## SUPPLIED TEXT:
::::::

Brazil has unveiled its plan to protect the Amazon. Critics say it’s not enough

Aerial view of deforestation in Nascentes da Serra do Cachimbo Biological Reserve in Altamira, Para state, Brazil, in the Amazon basin, on August 28, 2019.
CNN  — 

The Brazilian government has presented a new official goal for fighting deforestation in the Amazon – a first for the administration of President Jair Bolsonaro. But critics say it’s hardly enough.

Retired army general and vice-president Hamilton Mourao published the Amazon Plan 2021/2022 on the Brazilian official gazette on Wednesday. It prioritizes for deforestation mitigation five of the nine states within the “Legal Amazon,” itself equivalent to some 60% of Brazil’s territory, and previews several changes in the way the federal government and the states comprising the basin handle the vast area.

Among the policy changes, the plan describes strengthening and merging agencies that surveil and fight illegal activities related to environment and land usage. It also calls to regularize land ownership and bring new economic alternatives to the people living in the region, including promoting business development and expanding healthcare and educational infrastructure.

By 2022, the Amazon Plan also aims to lower annual deforestation loss to the average recorded between 2016 and 2020 – an area of approximately 8,700 square kilometers. It’s a significant drop from the current level of destruction – Brazil’s Institute of Space Research (INPE), which tracks forest loss by satellite, estimates that 11,088 square kilometers were lost to deforestation in 2020.

However, the 2022 target still allows for about 16% more deforestation than in the year before Bolsonaro took office – hardly a reversal of losses in the world’s biggest rainforest, an essential bulwark in the effort against climate change. According to INPE, 7,500 square kilometers of the Amazon were deforested in 2018.

Carlos Nobre, one of Brazil’s leading climate scientists, describes the 2022 deforestation goal as “very modest.” He says that “to generate any optimism, the goals for 2021-2022 should be at least 2,000 square kilometers smaller than the (2016-2020 average). And with a medium-term goal of reducing annual deforestation to less than 4000 square kilometers in three years.”

“The official document by the Federal Government in very general and is not specific on actual measures that have shown pronounced positive effect in the past,” Nobre adds.

Marcio Astrini, head of the Brazilian environmental advocacy network Climate Observatory, says the government’s plan essentially admits to allowing increased forest clearing. “It means that Bolsonaro’s government is pledging to deliver, after four years, a deforestation rate … higher than when his government began. It’s is not a target, it is an environmental crime confession,” Astrini said.

He blames Bolsonaro’s government for encouraging illegal activity and forest clearing in the Amazon, noting a package of proposed laws currently before Congress would make it easier to develop protected lands. “Under Bolsonaro, the forest is alone and under criminals’ control,” Astrini said.

Deforestation has skyrocketed during Bolsonaro’s presidency. In 2019, his first year as president, INPE data shows the Amazon lost 10,129 square kilometers to deforestation – an increase of 34% from the previous year.

::::::

(Pixel coordinate grounding data)
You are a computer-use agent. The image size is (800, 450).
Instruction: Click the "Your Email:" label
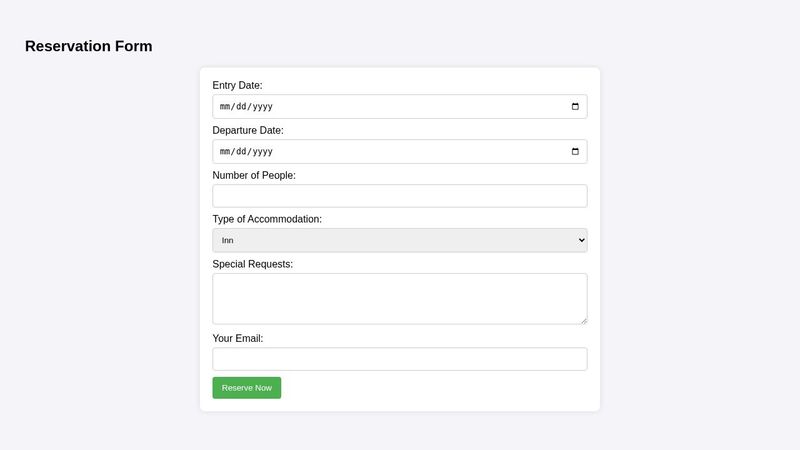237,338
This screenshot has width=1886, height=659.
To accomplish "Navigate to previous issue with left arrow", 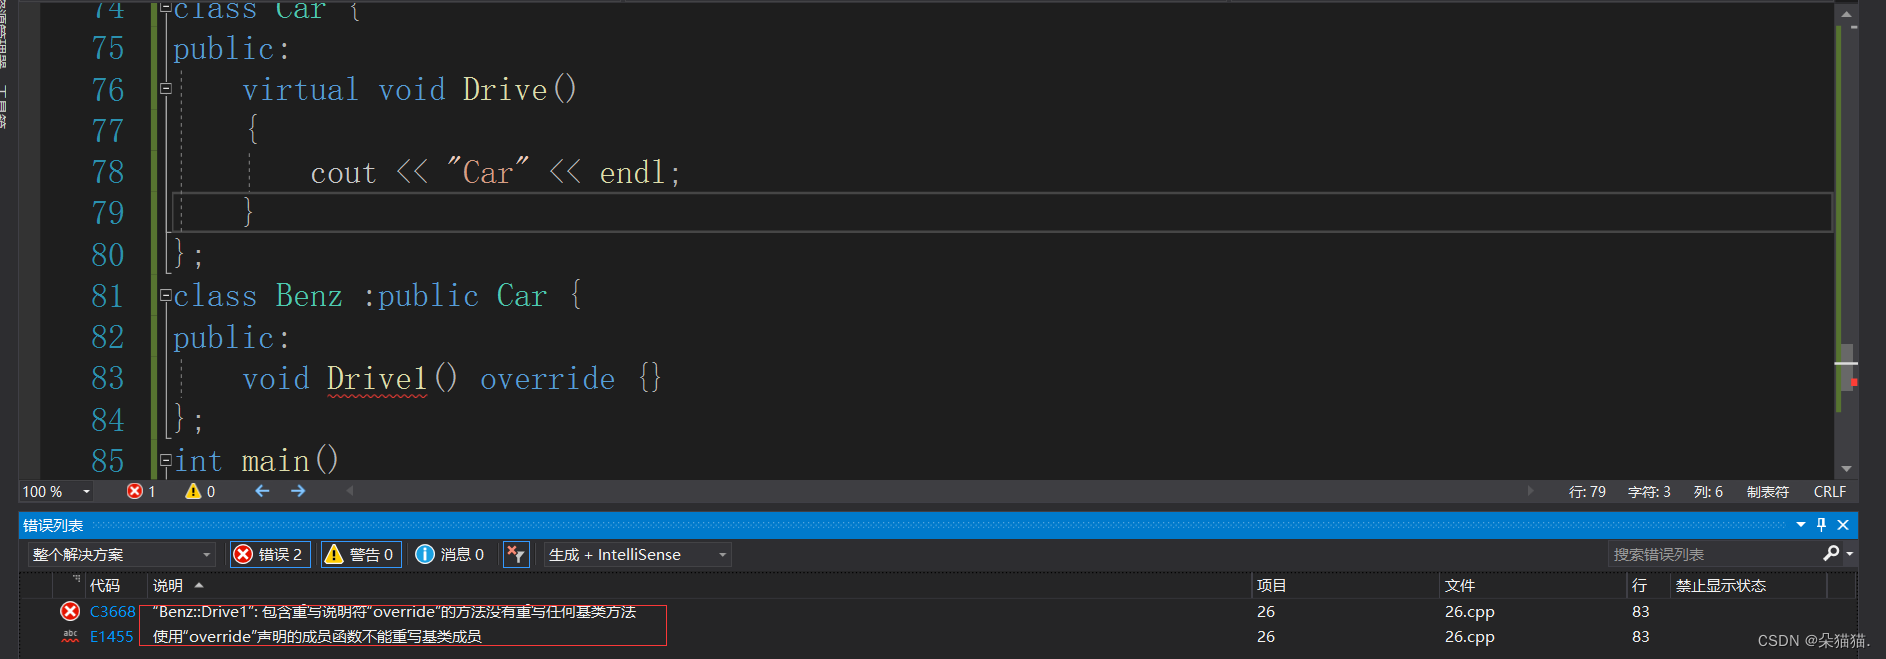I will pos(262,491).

::::::

## TASK DIRECTIONS:
Pick up the article on Brazil's Amazon plan after its last sentence and continue it.

## ANSWER BOX:
Though the President has passed several executive orders and laws to protect the Amazon, he has simultaneously slashed funding to government-run environmental protection and monitoring programs, and pushed to open indigenous lands to commercial farming and mining.

The plan’s unveiling comes just one week before Brazil participates in a high-profile virtual climate conference organized by US President Joe Biden, which begins on April 22.

Emphasizing their distrust for Bolsonaro’s environmental commitments, last week nearly 200 nongovernmental organizations publicly called on Biden not to strike any deal on protecting the Amazon with Bolsonaro without broader consultation with civil society and indigenous groups.

On Monday, the US Ambassador to Brazil Todd Chapman meet with members of the Articulation of the Indigenous People of Brazil (APIB) after it requested a “direct channel” of communication with the US on issues related to the Brazilian Amazon.

State-level officials in Brazil have also sought to establish a direct line to Washington for environmental negotiation. Representatives from 22 of Brazil’s 26 states plus the Federal District this week wrote a public letter to Biden asking that the US partner directly with state governors, promising transparency and “verifiable results.”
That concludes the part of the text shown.